Pokemon Go has taken over the world, it seems. Around all the hysteria, I had a flashback to summer 2011, a hot day in Radford, Virginia, with about 20 others who had gathered to learn about this new thing called Augmented Reality. Matt Dunleavy and his graduate students introduced us to FreshAIR, their AR development software and app.

The morning session involved an overview. Then, they handed us an iPod and sent us out to the campus to play the secret agent game. The app alerted us to hot spots, and we were led through a scenario where we watched a video, communicated with another agent and ultimately either solved the mystery, or ended up at a dead end because we followed the wrong information. It was pretty darn amazing!

During the afternoon, we worked with the actual software to develop AR games. It was an early version of the software, but essentially, we set GPS points that linked to video, audio, or text. Despite the heat, we were able to head outside and test our games. Again, pretty amazing!

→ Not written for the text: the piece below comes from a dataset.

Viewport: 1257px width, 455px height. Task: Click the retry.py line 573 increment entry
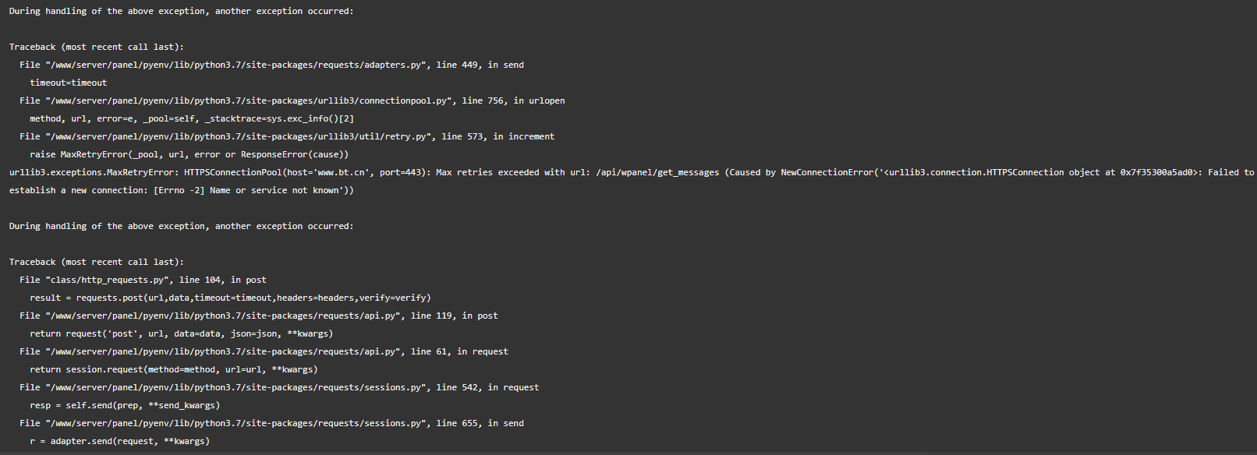pos(287,136)
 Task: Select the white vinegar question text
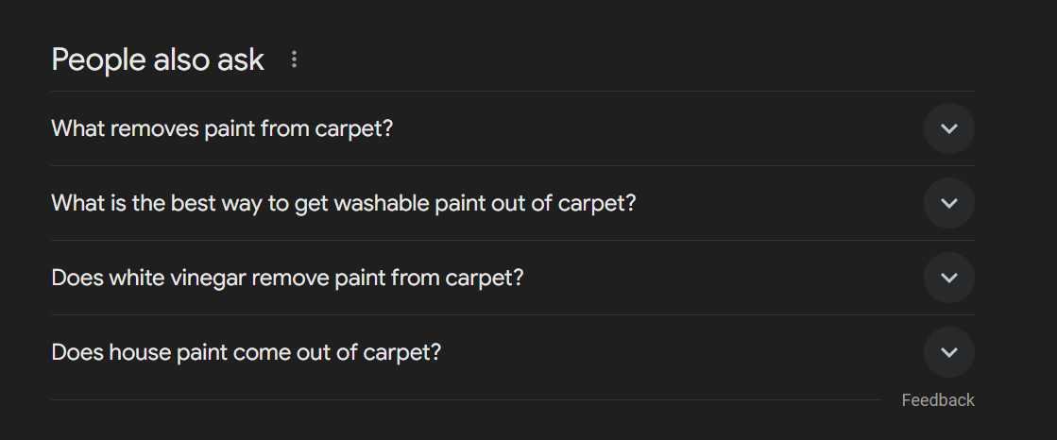[287, 278]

So, forgive me if I’m a little underwhelmed by Pokemon Go. Really? Five years of AR and this is how we use this amazing technology? Chasing and catching Pokemons? Clearly, people like me have not done a good job getting the word out about the wonders of AR and the opportunity to create our own games rather than  mindlessly following someone else’s creation.

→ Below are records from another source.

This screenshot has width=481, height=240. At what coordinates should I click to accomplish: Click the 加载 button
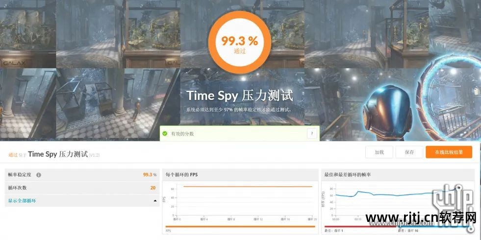[379, 152]
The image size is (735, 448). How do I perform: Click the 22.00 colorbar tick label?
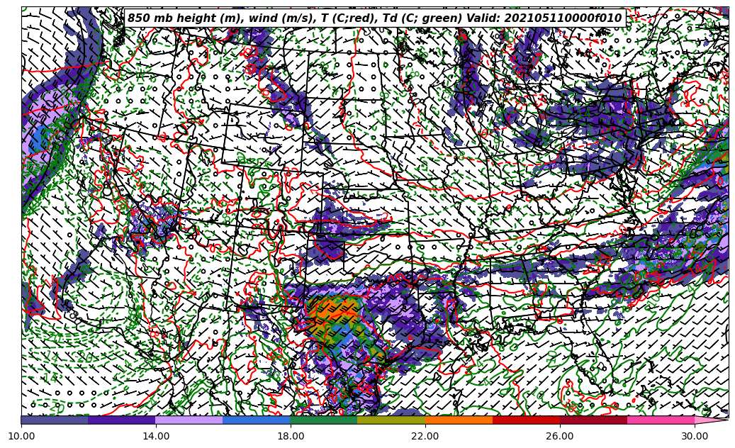(x=425, y=437)
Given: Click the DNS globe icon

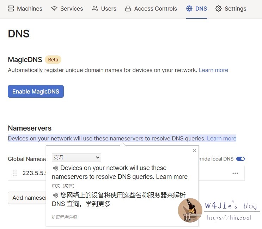Looking at the screenshot, I should (x=189, y=8).
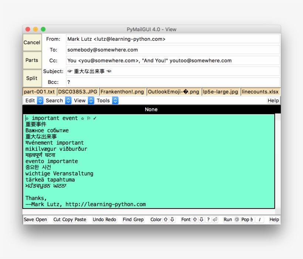This screenshot has width=303, height=259.
Task: Click the question mark button after Font
Action: (x=208, y=219)
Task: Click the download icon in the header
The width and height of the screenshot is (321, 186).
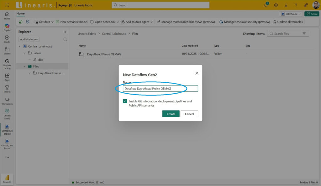Action: click(286, 5)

This article gives some ideas for how AR can be used to support authentic student learning. Dunleavy may have been psychic in his comment about the perils of focusing too much on the digital world:

“If we have students staring at their phones the whole time, then I think we’ve missed the point,” he said. “We don’t want to cognitively pull people out of their environment. We want to use text, audio, and video to drive them deeper into it.”

The article highlights Harvard’s ecoMOBILE research and also includes examples of some student-created AR games. They admit it’s not easy: teachers and students aren’t often permitted to leave the classroom and location-based AR requires the ability to move around in the world.

If Pokemon Go is what we need to get the word out, that’s fine: but let’s realize that there has already been work in this area by educators and figure out how this becomes part of authentic, engaging learning.